People need to be educated to vote and more importantly to start voting in their best interests, and not for the posh idiots who spout the shiniest lies.

Amanda Baker

Edinburgh

Solar is the answer to low-cost energy

The news that solar power has reached a “pivotal point” globally is a wake-up call for the government to take real action. The UK is at risk of missing out on the huge benefits solar power presents. Only 1 per cent of commercial property roofs in the UK have solar panels and landlords have been a significant blocker of investment to date.

While the government’s latest “Green Bill” speaks to the desire to get more solar installed on UK commercial rooftops, there’s no real mandate to motivate landlords to do anything about it.

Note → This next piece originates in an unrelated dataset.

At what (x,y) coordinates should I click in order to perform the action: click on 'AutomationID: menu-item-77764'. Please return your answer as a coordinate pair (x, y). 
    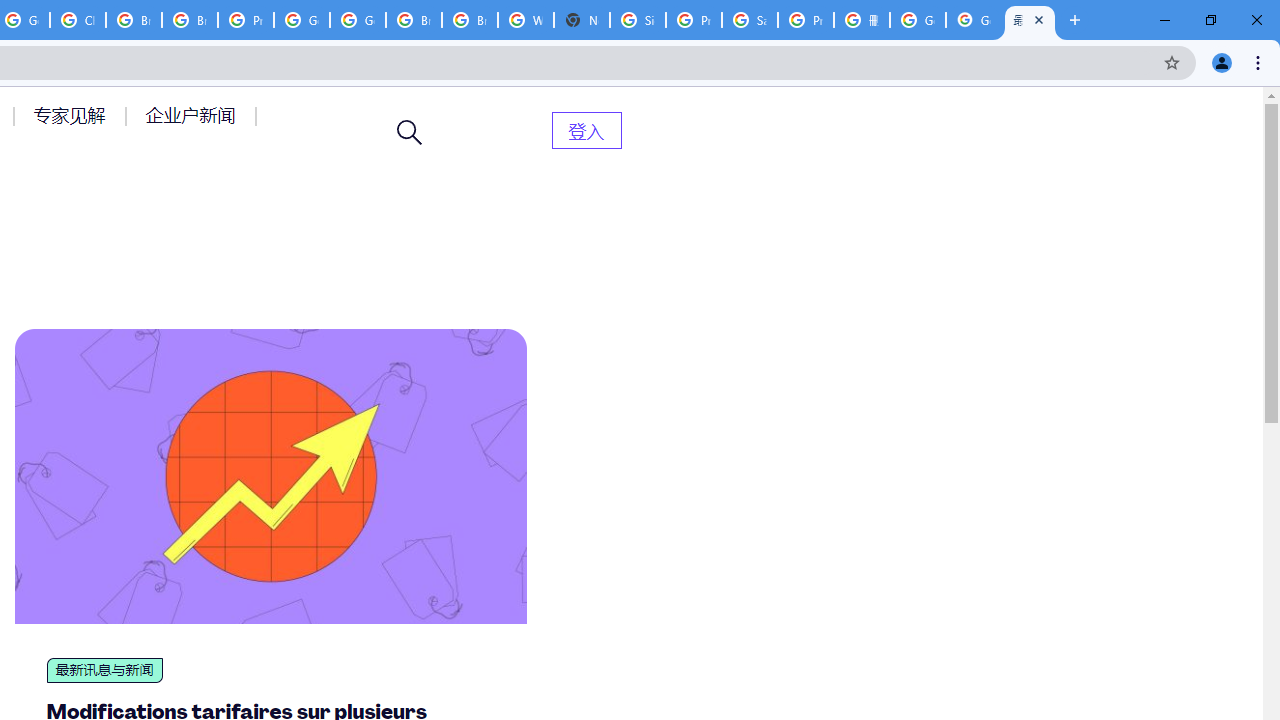
    Looking at the image, I should click on (72, 115).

The government must legislate that putting solar on commercial building roofs does not constitute a material change, thereby removing the landlord barrier standing in the way of businesses accessing cheap electricity. Free solar rooftops are now available to businesses, so there are no longer financial challenges to installing solar.  

Adding low-cost green solar electricity to businesses’ energy mix will significantly reduce their electricity bills and provide certainty in an increasingly uncertain world. The FSB has found 24 per cent of small firms are trapped in fixed energy contracts, with 28 per cent (370,000 small businesses) forced into downsizing or closing entirely as a result. As the backbone of the economy, this cannot be allowed to happen.

But landlords are a major barrier to businesses accessing cheap solar electricity – under current FRI lease terms, tenants need express permission from landlords to make “material changes” to properties, including installing solar. And the majority of landlords simply don’t care about their tenants getting cheaper electricity prices. This apathy from both landlords and the government cannot be allowed to continue. Not when there is such a significant benefit to be realised from solar electricity.